Dans l'unisson de toutes les essences et de toutes les apparences,

J'en devinais le ressouvenir à l'orée de l'éveil:

Universelle beauté des vagues, écumes rieuses, nostalgies...

 

Ce que nous sommes, croyant l'être,

Est notre manteau royal. Les labyrinthes

Sont nos communes demeures en vérité.

Car la justesse éminente tombe comme une poussière

Sur le déchiffrement du Beau et Vrai... Nos paroles

Sont telles des silhouettes égyptiennes pour celui

Dont la mémoire est l'auguste sentiment de son art.

 

Et c'est ainsi que l'obscurité drape en majesté

Le toucher subtil de l'être à sa naissance;

Et l'obscurité défaille dans sa vaste célébration

Ne sachant si l'objet est cette pensée du soleil

Ou la pure présence de l'impression.

 

Ainsi nous formulions le désir de la légende la plus ancienne...

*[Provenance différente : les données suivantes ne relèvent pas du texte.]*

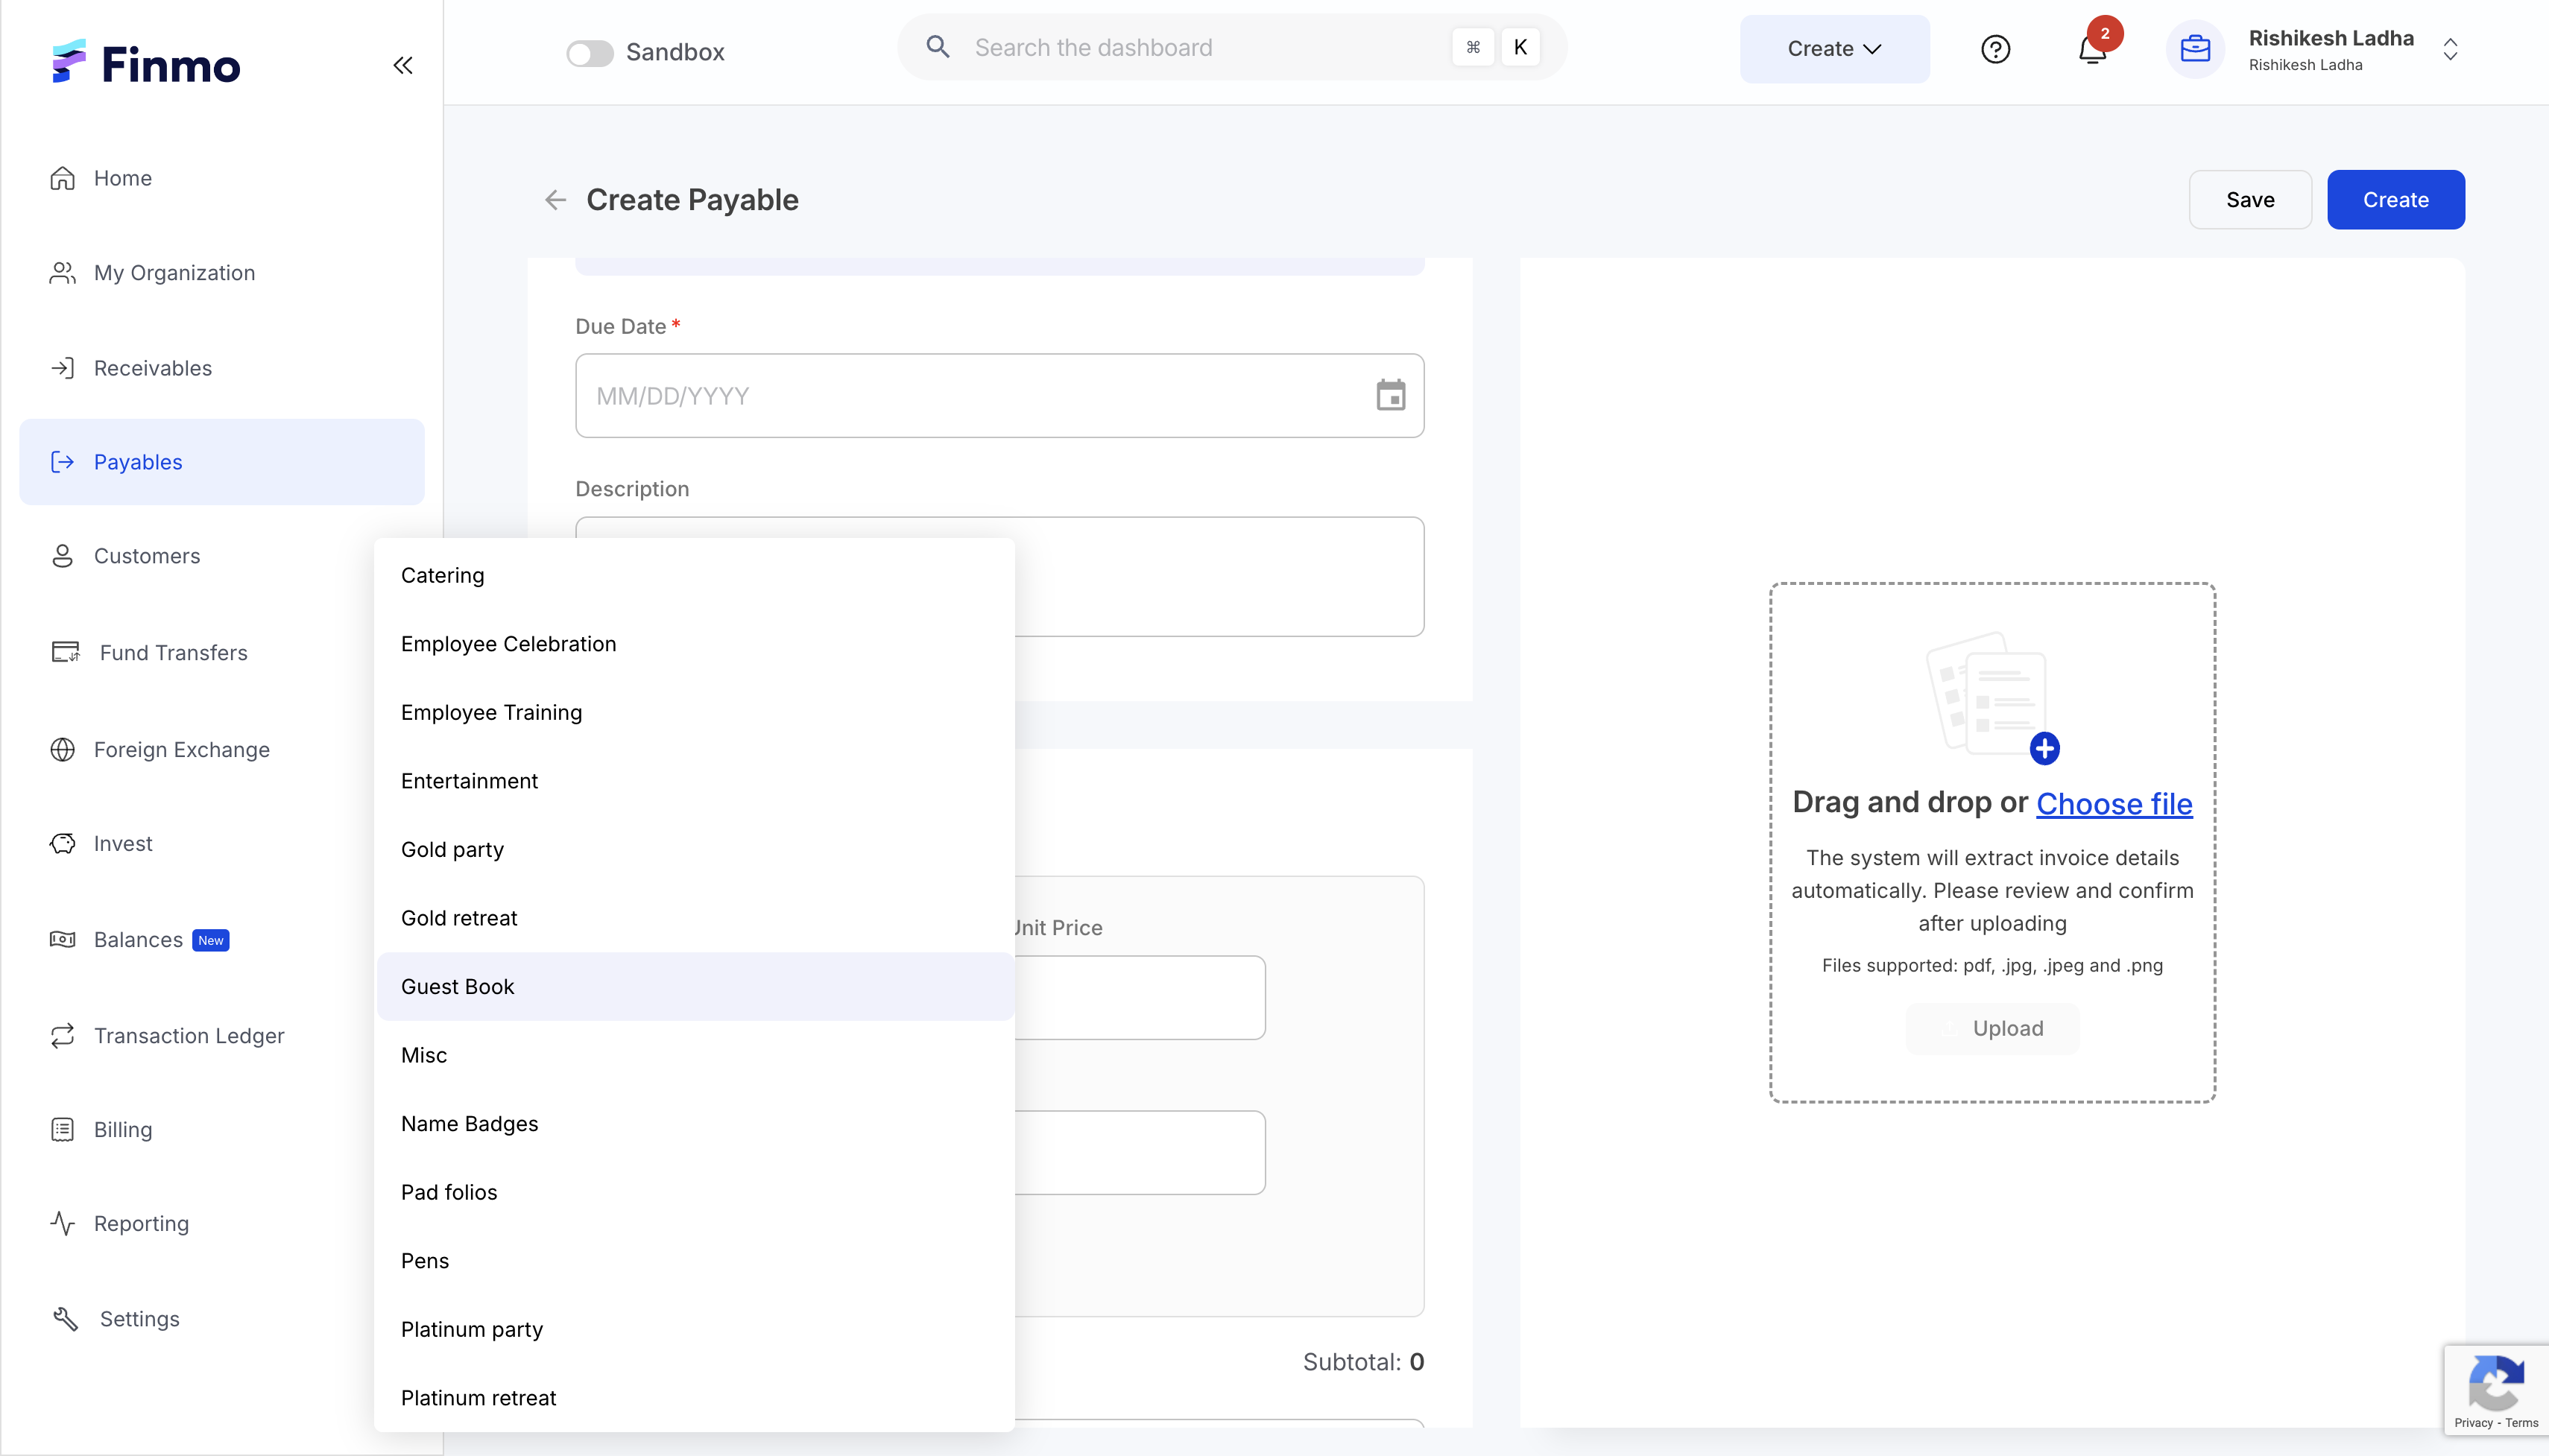Open Fund Transfers in sidebar
2549x1456 pixels.
(173, 652)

Doucement ordonnée aux racines, aux rythmes

Qui nous frôlent de leur bonheur, comme, jusqu'à la fin,

L'ivresse d'une louange vibrante !

Car les temps sont venus de rendre grâce.

Notre persévérance est le bonheur de notre exil,

Ce flambeau dans la main tremblante...

 

Passer d'un trait sur le paysage... J'interroge

Le matin de la légèreté. L'humain est cet Adieu

Que la forme enchante pour les dieux qui débutent

Sous nos pas et dans la sainte solitude.

Les secondes sont les stèles des millénaires.

J'avoue que l'être s'évanouit dans le pressentiment de la beauté.

Les temps sont venus, les temps sont venus

De nous déshabituer de cet âge terrestre, -

Et nous en rendons grâce à la Bien Aimée.